How is anaphora different from coreference?
Coreference is the broader semantic relation: two expressions pick out the same real-world entity. Anaphora is the specific dependence of one expression on another for its interpretation. Barack Obama gave a speech. The 44th president was eloquent is coreferential but not strictly anaphoric — the 44th president stands on its own. He was eloquent is anaphoric: the pronoun has no referent without the antecedent.
What is bound-variable anaphora?
When a pronoun is bound by a quantifier rather than referring to a fixed entity. Every student thinks she will pass — she varies with each student, like a logical variable.
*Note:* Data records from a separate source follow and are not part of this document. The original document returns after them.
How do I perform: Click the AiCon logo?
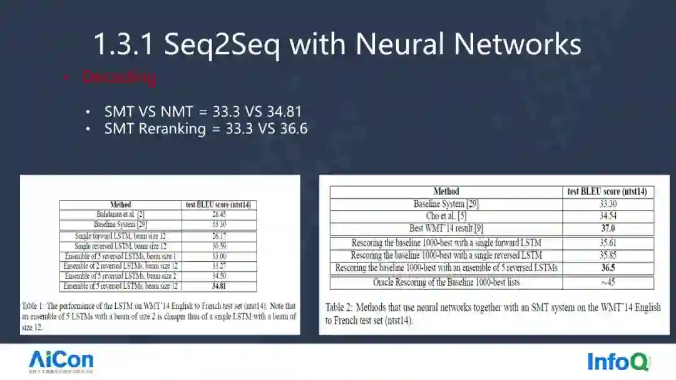tap(61, 361)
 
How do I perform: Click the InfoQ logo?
tap(618, 362)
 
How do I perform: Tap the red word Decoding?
tap(118, 78)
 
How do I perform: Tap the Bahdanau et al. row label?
tap(121, 214)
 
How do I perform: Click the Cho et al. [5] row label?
tap(446, 216)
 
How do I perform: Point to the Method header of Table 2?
tap(446, 191)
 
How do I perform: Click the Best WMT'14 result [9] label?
tap(446, 228)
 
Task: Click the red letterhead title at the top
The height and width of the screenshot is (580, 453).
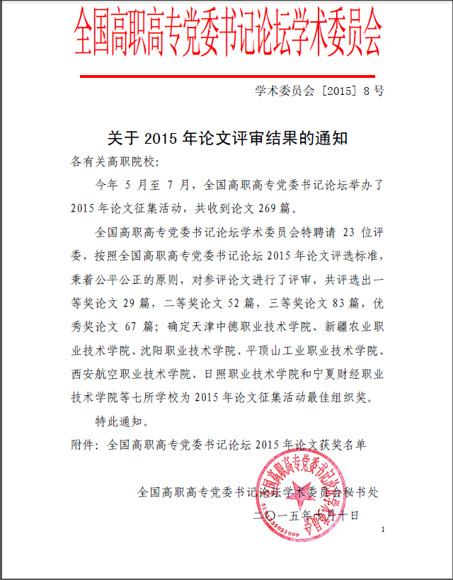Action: (229, 35)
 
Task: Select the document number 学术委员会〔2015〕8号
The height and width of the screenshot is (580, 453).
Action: (319, 91)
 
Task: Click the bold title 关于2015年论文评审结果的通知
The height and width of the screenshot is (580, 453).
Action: (226, 138)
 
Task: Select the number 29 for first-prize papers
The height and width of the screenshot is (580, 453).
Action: (128, 303)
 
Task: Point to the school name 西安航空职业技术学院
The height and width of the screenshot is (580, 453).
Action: (132, 374)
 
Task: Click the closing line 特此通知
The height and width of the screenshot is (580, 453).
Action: (122, 421)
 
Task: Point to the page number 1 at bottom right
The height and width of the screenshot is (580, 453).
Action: (383, 530)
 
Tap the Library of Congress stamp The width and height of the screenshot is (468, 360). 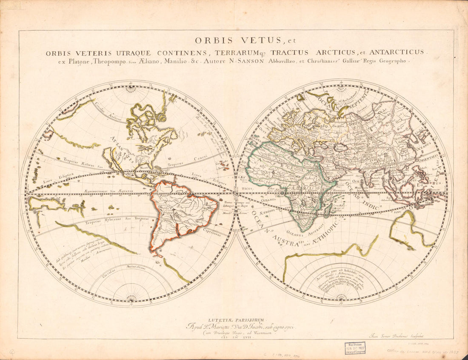point(354,348)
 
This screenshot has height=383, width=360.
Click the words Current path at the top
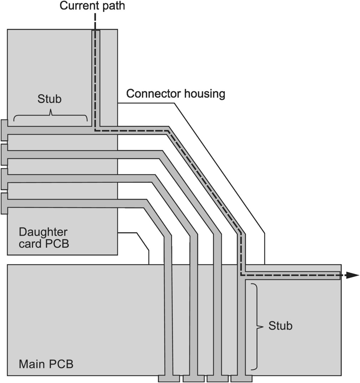point(92,6)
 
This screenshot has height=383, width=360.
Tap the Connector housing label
point(176,94)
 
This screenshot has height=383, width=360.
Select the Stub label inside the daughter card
point(49,99)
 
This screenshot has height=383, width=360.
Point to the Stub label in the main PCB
point(280,325)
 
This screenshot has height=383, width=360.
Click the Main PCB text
point(46,364)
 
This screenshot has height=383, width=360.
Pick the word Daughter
point(43,232)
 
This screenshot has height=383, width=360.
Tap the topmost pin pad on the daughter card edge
point(4,130)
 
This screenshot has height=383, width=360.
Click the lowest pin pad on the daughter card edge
point(4,203)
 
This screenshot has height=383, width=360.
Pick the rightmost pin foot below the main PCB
point(241,378)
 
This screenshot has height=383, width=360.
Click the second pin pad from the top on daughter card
point(4,154)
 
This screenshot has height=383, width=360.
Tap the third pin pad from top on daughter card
point(4,179)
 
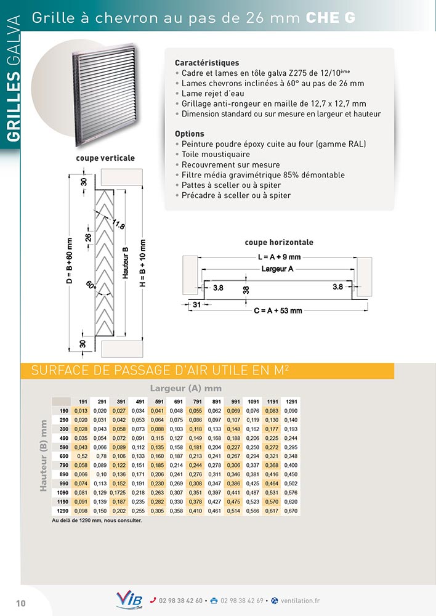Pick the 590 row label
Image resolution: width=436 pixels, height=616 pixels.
[x=63, y=446]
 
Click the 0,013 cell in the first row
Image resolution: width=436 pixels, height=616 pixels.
[x=81, y=411]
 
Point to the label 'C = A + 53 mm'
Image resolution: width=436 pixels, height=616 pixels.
[x=278, y=310]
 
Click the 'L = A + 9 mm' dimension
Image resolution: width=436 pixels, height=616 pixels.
[x=279, y=257]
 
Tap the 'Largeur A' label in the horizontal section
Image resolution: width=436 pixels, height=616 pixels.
[x=277, y=269]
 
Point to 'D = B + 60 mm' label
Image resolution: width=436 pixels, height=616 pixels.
[x=69, y=261]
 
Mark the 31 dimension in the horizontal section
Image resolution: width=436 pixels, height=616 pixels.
[x=196, y=305]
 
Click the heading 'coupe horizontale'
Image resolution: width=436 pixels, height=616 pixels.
[x=279, y=242]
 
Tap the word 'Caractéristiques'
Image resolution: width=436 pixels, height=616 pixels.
[x=207, y=63]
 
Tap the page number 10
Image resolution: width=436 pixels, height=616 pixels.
[x=20, y=603]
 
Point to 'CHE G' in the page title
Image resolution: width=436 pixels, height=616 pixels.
[x=331, y=18]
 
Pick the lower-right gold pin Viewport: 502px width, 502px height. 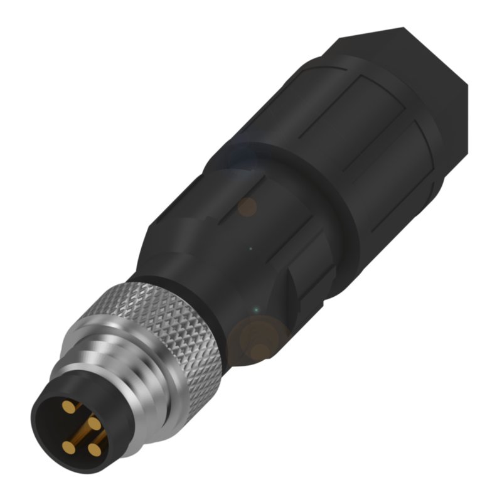coord(95,449)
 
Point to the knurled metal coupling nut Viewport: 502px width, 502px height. coord(169,326)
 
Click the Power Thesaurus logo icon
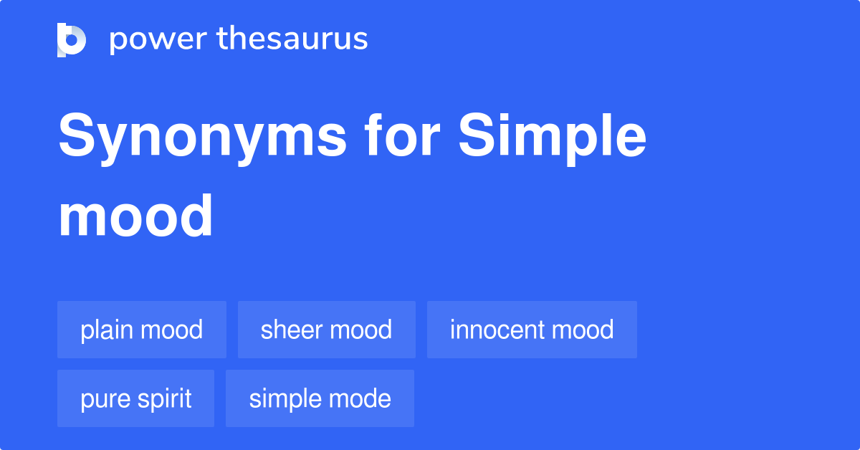pos(72,39)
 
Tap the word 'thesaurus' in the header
pos(292,39)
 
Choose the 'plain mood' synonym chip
pos(142,330)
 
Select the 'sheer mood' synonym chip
pos(327,330)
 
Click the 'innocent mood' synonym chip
pos(532,330)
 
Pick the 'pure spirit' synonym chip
pos(136,398)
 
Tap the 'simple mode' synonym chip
pos(320,398)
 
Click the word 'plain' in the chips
pos(108,330)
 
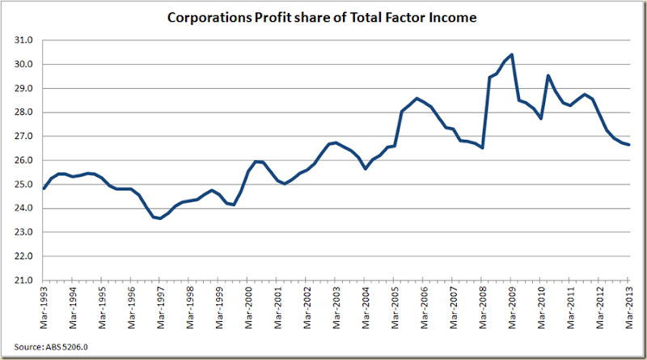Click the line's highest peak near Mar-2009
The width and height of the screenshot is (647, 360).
coord(512,54)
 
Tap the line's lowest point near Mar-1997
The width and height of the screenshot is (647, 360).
coord(160,218)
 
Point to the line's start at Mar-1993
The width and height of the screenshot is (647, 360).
coord(44,188)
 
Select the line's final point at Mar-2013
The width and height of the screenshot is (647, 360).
coord(630,145)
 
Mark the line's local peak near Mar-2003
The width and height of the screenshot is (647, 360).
coord(337,142)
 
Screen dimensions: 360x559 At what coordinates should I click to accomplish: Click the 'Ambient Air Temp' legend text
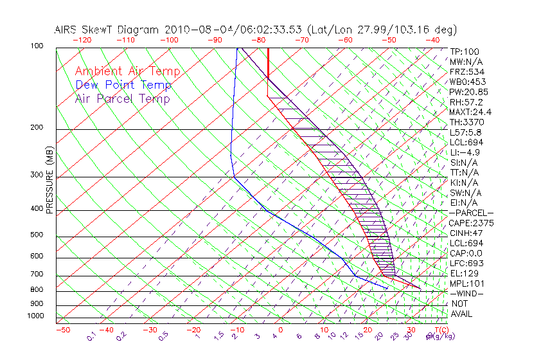point(127,72)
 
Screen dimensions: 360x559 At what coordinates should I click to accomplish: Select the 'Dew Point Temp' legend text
point(123,86)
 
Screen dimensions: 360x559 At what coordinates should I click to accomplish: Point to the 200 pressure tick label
point(37,127)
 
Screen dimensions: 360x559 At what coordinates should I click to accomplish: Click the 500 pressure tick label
point(37,235)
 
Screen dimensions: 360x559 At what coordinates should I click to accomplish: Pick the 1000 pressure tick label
point(35,316)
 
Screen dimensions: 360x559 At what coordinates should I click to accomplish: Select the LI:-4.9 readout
point(465,152)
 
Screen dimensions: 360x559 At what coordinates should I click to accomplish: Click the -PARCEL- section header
point(471,213)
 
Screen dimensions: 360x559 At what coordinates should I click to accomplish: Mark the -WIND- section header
point(466,293)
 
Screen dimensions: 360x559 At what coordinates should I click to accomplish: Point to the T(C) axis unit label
point(437,330)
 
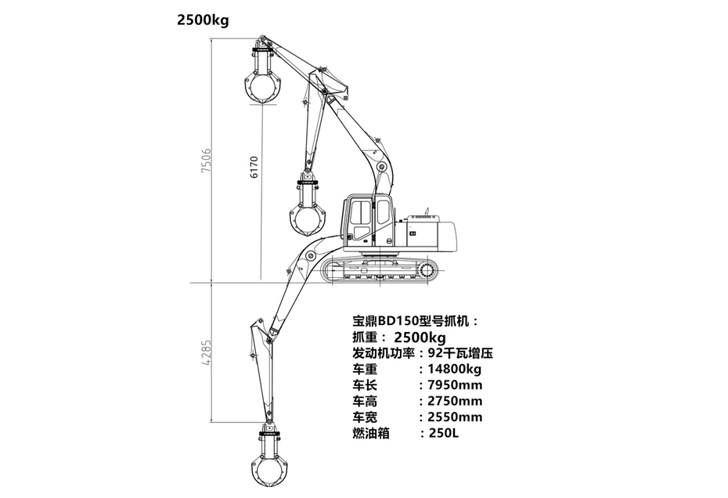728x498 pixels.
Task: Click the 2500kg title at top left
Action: click(x=203, y=20)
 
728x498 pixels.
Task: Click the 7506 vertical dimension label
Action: click(x=207, y=161)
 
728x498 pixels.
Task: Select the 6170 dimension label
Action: click(x=254, y=165)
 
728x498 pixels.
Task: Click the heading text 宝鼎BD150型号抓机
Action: click(x=415, y=320)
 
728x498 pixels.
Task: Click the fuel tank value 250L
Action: click(x=439, y=433)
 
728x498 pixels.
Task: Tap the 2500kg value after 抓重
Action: click(x=420, y=337)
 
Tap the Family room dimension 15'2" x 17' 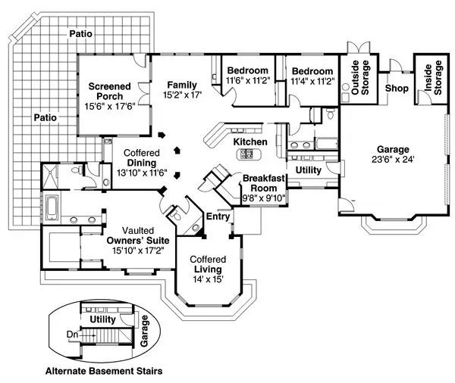pos(182,95)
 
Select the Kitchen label pos(249,142)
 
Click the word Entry pos(218,216)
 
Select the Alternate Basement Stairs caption pos(103,371)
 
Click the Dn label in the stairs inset pos(72,334)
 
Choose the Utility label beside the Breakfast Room pos(308,170)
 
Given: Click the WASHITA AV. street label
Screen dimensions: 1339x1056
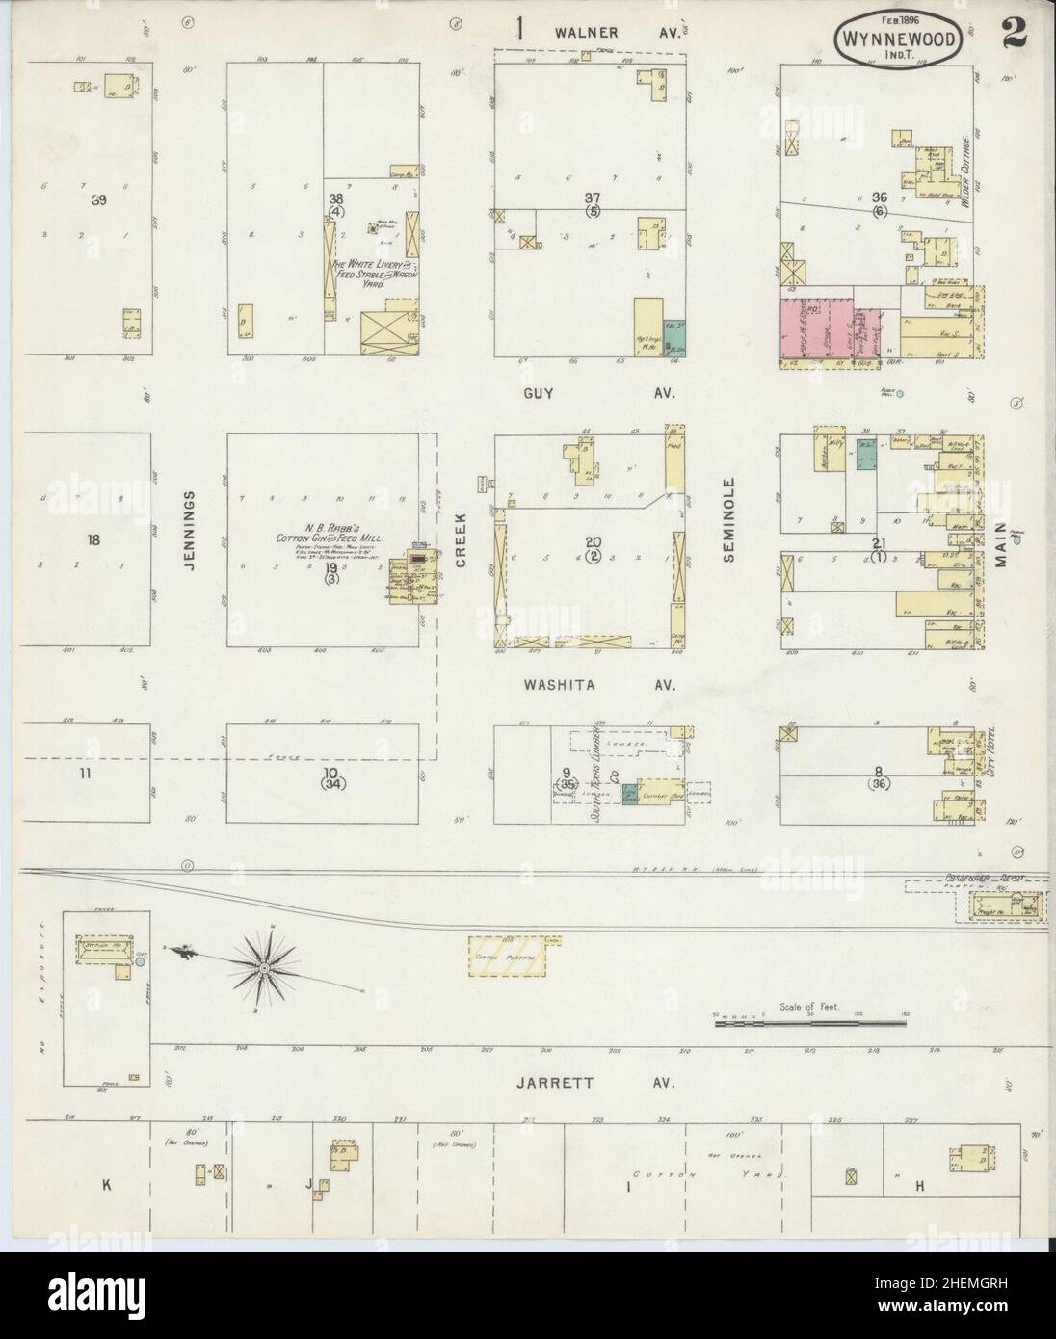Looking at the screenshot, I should pyautogui.click(x=598, y=685).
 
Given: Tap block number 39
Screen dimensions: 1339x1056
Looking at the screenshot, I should pyautogui.click(x=97, y=200).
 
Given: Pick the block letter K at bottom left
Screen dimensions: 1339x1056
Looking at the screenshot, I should pyautogui.click(x=107, y=1186).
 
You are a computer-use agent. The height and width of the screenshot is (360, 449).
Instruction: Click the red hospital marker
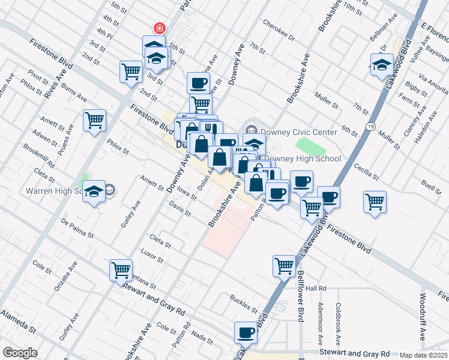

This is a syntactic relation governed by Binding Theory (c-command), not a discourse relation. Bridging cases like Mary thinks she will pass allow either the bound or referential reading.
How do listeners resolve ambiguous pronouns in real time?
Multiple cues compete: recency (last mentioned wins by default), salience (subjects beat objects), parallelism (same grammatical role across clauses), gender and number agreement, and world knowledge. Centering Theory (Grosz, Joshi & Weinstein 1995) models this as a transition between discourse states; computational coreference resolvers combine these features with neural context embeddings, reaching about 80 percent accuracy on benchmarks like OntoNotes.
Can cataphora occur across sentences?
Rarely, and only for stylistic effect. The standard restriction is that cataphora is confined to a single sentence with the pronoun in a subordinate or fronted clause. Cross-sentence cataphora exists in literary openings (He had not slept. The coffee was cold. Marlowe stood at the window) but readers experience it as a deliberate withholding, not a default option.